Время словно остановилось, стало вязким. Доползти, найти раненого, перевязать и упираясь каблуками сапог в землю тащить, тащить, тащить. Что-то свистело рядом, взрывалось, обдавая горячим воздухом и больно бросаясь комьями земли, плевать. Наступило какое-то отупение. Ползти, найти, перевязать, дотащить… Ползти, найти, перевязать, дотащить… Света с Глафирой стали действовать как механизм, забыв о неприязни и понимая друг друга с полувзгляда. Потому что слышать в грохоте боя они перестали быстро. Ползти, найти, перевязать… Нечем? Значит так дотащить. Мертвый? Не может быть! Да, точно! Жалко. Красивый.

Так продолжалось пока в медпункт не прибежал злющий, как черт полковник, командующий десантниками, и не приказал спрятать летчиков так, чтобы на них даже пыль не падала. Но они и не сопротивлялись, вырубившись от усталости и придя в себя, только когда над головой раздался такой знакомый гул винтов.

Штурмовики Ми-4, ушли утюжить немцев, а на развороченную артобстрелом площадку, с ювелирной точностью садился транспортный Ми-2, в кабине которого можно было разглядеть самого полковника Стаина. Раненых забрали только самых тяжелых из тех, кто мог дотянуть до госпиталя. Ну и экипаж Бунина. С ними разбираться предстоит на месте. Сашка кусал губу, думая, как вытащить Игоря из-под трибунала, не заметить подмену в экипаже, это же умудриться надо! Особист Назаркин с трясущимися руками рвал и метал. Он уже хотел арестовать Никифорова, Озеркову и Ниязову. Но Стаин не позволил. Сначала разобраться надо. А арестовывать командиров во время боевой операции он не позволит. Сейчас будет проще, Света жива и не ранена, а значит, наказание можно смягчить. Но вот избежать его у Бунина не получится. Но тут все правильно. Это залет! Серьезный, мощный залет! А вот строгость наказания будет зависеть от Сталина, ибо не верилось, что Иосифу Виссарионовичу о ЧП не доложили.

XVIII

Оставшиеся танки медленно уползали прочь. Десятки машин неподвижно застыли, выбрасывая в небо столбы черного едкого дыма, на горящем, изрытом эрэсами поле. Еще одна атака отбита. Не смотря, на потери, Маргелов был доволен. Так воевать можно. И нужно. А потери… На войне к сожалению без потерь не бывает. Тем более у десантников. Еще бы всех раненых эвакуировать. «Десятый» обещал ночью прислать транспорты, забрать всех. Заодно доставит пополнение и боеприпасы. Днем больше решили не рисковать экипажами, тем более до наступления темноты осталось от силы часа три. Только вот, сколько за эти три часа умрет парней. Ноги сами принесли его в расположения медпункта.

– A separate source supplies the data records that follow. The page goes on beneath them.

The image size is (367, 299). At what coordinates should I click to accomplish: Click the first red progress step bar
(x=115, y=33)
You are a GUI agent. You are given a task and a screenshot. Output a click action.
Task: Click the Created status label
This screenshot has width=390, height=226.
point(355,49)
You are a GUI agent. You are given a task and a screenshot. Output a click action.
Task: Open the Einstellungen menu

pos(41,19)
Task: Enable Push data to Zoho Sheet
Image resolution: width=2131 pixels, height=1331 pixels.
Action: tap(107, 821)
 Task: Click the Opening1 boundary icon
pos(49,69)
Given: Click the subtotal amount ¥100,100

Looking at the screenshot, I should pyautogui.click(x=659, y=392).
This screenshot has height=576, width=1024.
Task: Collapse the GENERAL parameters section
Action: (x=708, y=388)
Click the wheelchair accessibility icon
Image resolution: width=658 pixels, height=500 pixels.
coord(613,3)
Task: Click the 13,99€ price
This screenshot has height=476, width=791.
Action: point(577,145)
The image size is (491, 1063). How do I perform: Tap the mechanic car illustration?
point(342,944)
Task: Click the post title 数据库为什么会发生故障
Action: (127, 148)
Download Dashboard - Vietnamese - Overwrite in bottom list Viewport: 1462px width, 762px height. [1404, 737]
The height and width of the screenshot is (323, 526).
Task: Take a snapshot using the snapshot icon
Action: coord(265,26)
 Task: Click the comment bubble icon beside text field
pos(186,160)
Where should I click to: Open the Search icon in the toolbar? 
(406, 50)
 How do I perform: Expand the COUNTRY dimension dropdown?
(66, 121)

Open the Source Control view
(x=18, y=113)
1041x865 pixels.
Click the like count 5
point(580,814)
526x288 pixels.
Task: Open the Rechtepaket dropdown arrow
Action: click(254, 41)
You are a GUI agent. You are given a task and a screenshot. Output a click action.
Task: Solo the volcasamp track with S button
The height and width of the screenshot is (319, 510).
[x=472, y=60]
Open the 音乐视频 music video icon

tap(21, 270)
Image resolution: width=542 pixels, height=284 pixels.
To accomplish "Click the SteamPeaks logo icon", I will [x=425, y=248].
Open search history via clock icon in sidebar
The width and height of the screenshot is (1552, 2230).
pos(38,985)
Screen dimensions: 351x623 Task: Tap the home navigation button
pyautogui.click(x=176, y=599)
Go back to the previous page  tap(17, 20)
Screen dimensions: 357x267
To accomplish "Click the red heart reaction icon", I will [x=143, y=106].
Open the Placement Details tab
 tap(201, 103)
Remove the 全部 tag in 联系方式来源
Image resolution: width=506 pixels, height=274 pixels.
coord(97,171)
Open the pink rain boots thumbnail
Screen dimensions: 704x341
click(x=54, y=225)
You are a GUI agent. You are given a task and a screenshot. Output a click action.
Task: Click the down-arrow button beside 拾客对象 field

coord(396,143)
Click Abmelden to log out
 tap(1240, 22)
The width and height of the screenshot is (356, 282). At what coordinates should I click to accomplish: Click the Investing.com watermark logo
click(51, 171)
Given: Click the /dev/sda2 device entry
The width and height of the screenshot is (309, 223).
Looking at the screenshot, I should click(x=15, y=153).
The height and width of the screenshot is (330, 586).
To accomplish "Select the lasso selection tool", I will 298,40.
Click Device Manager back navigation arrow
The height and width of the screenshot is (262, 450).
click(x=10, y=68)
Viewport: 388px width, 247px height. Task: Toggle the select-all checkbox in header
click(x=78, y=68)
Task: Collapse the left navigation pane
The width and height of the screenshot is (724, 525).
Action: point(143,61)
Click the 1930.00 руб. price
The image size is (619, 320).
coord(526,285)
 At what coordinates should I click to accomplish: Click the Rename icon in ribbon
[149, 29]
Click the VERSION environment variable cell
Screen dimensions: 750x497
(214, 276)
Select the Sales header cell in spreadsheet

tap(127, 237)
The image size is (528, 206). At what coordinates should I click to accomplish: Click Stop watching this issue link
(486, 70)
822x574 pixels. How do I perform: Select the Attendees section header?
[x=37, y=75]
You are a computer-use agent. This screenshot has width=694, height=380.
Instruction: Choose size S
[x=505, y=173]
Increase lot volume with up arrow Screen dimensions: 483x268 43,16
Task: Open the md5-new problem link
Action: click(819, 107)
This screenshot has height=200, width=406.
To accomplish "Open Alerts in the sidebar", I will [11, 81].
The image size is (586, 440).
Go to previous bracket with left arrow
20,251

— Как ты тут, Анечка? — с не свойственной ему нежностью спросил полковник и, убедившись, что на них никто не смотрит, поцеловал, командовавшую тут миловидную докторшу.

— Нормально, — она подняла на него усталые глаза, — устала очень.

— Все устали. Потерпи, немного осталось, — он провел тыльной стороной ладони по ее щеке. Осталось действительно не много. Или в течение суток наши войска прорвут оборону немцев в районе Джанкоя и завершат окружение крымской группировки или их тут просто раздавят. Сейчас немцы с материка подтянут резервы, и придется им тут совсем кисло. Но Ане об этом знать не надо. — Улетели?